Review: Nicolas Jaar makes electronica musical at the Echoplex
There was a lot to like in the young electronica artist Nicolas Jaar's hype-codifying, sold-out set at the Echoplex on Monday night. The languorous pacing, the just-danceable tides of bass and kick drum, the digital hiss that made his samples feel as if they were being sauteed -- all were real pleasures.
But maybe the best part was something more fundamental. It was the way he approached the perennial problems of computer-based dance music: how to make it interesting to watch and how to perform it like a musician.
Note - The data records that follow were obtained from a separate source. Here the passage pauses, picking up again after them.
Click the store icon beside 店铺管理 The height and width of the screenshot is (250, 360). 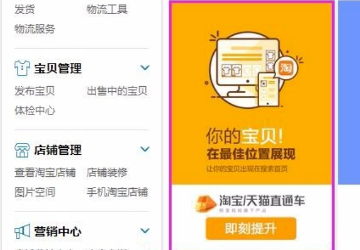(x=22, y=150)
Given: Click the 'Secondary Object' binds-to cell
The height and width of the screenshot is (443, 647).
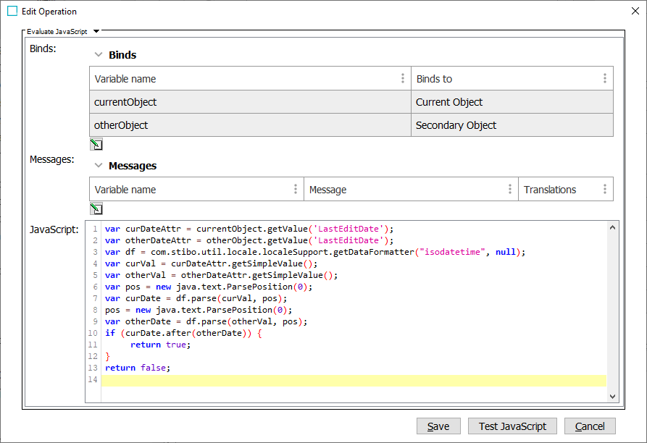Looking at the screenshot, I should pos(512,125).
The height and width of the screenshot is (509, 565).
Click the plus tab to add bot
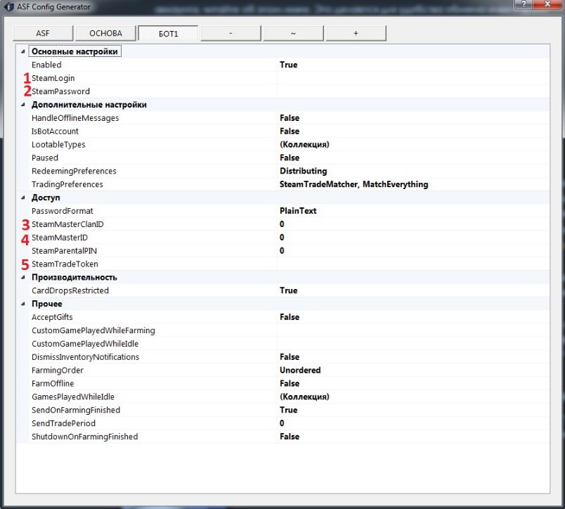(356, 33)
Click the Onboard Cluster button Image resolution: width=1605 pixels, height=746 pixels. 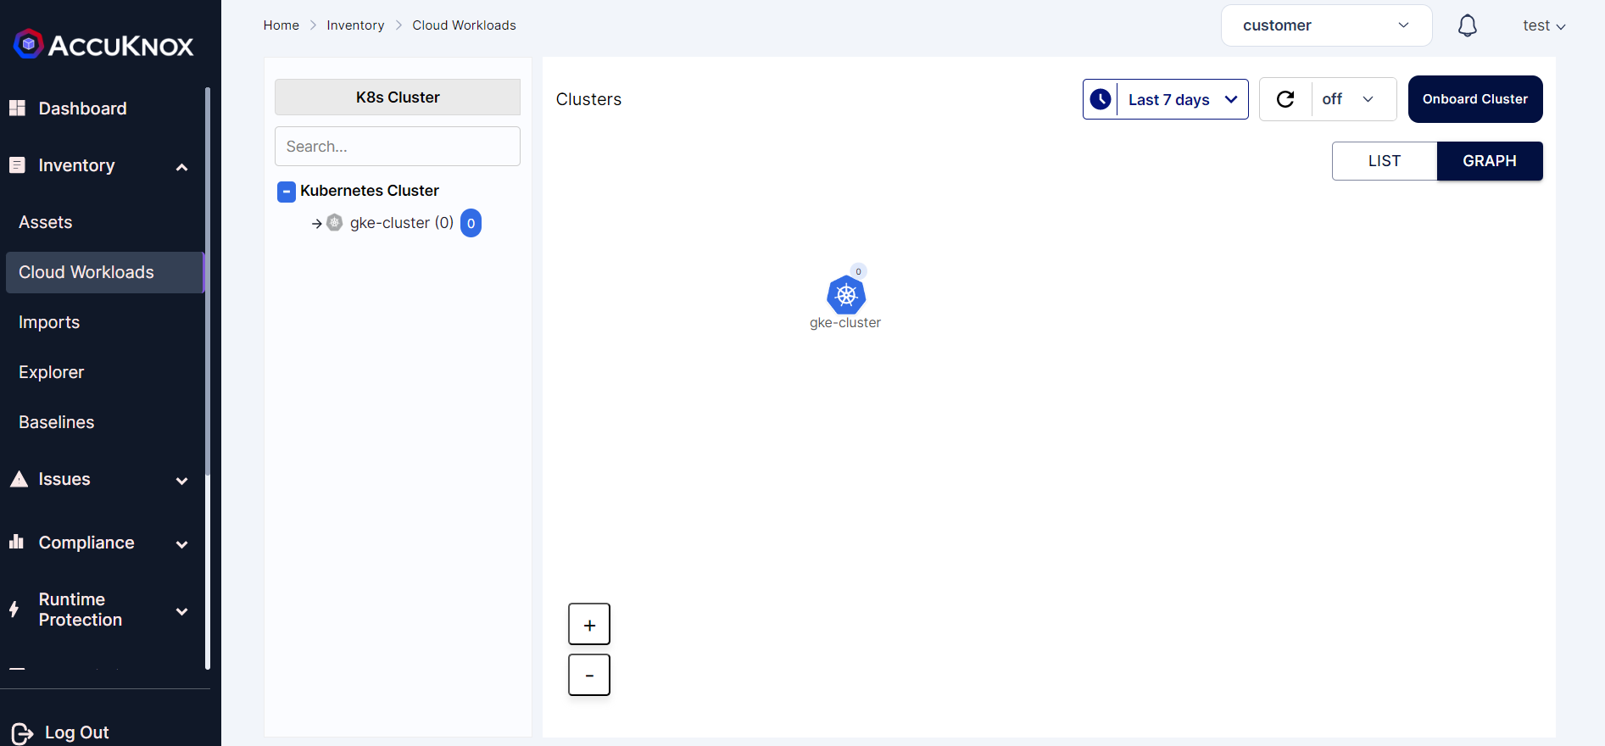(1474, 99)
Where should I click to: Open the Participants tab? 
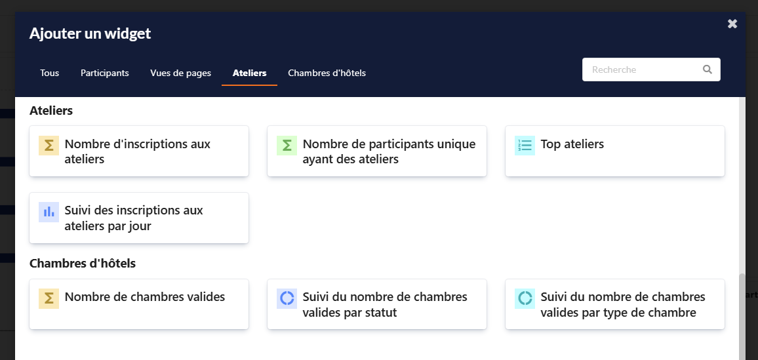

Each of those problems has its own solution. For artists whose sets are largely confined to "the box" (or laptop), it's easy to slap up a giant LED screen and some powerful lighting rigs. That's the time-tested staple for commanding festival crowds, and artists such as Deadmau5, Rusko and L.A. hero Nosaj Thing have done really interesting work in making their sets mixed-media experiences. And because onstage electronics are often opaque as to which device is making which sound, it's pretty easy for dance bands playing to an in-ear metronome and MIDI clock to add drums, guitars and synths while keeping the backing tracks discrete.
Jaar didn't do either of those things. His three-piece ensemble -- a guitarist, a saxophonist and Jaar himself behind a bank of gadgetry -- looked like a minimalist rock outfit, all shrouded in blue and red light and nodding along to the tracks' ebb and flow. But the long-form instrumental jams and gentle tweaks of tracks from his solo debut, "Space Is Only Noise," and two full-posse mixtapes (or mix-Prisms) from his label Clown & Sunset underlined that this was every bit live. It was the most convincingly musical set of electronica I'd seen since Flying Lotus corralled his own Mothership of great players at the same venue two years ago.
Jaar gets a lot of jazz references in reviews, which aren't really warranted save for the sly Ethiopiques-inspired saxophones that add a lost-to-time sadness to his tracks. But Monday night's set did feel like a jazz-derived melding of wonkish chops and pure physicality. One couldn't see which program Jaar used to control his samples, but it didn't feel as though much of anything had been pre-programmed or played to a click track.
The threesome riffed off each other like a seasoned trio. The guitarist upped stakes with echo-laced funk licks, and the saxophonist cooled the mood with long, wan single notes, while Jaar cued bits of filleted ambiance and percussive patter into coherent songs. It wasn't a laptop set repurposed for a live performance, and it wasn't a sonically limited live band; it was something else, with a ton of genre-shattering promise.
Jaar seems to have an allergy to the obvious bass-drop moments that so dominate today's dance music, and the band played off that hesitation perfectly. When he did get around to a four-on-the-floor, it felt as good and tangible as a first kiss returned.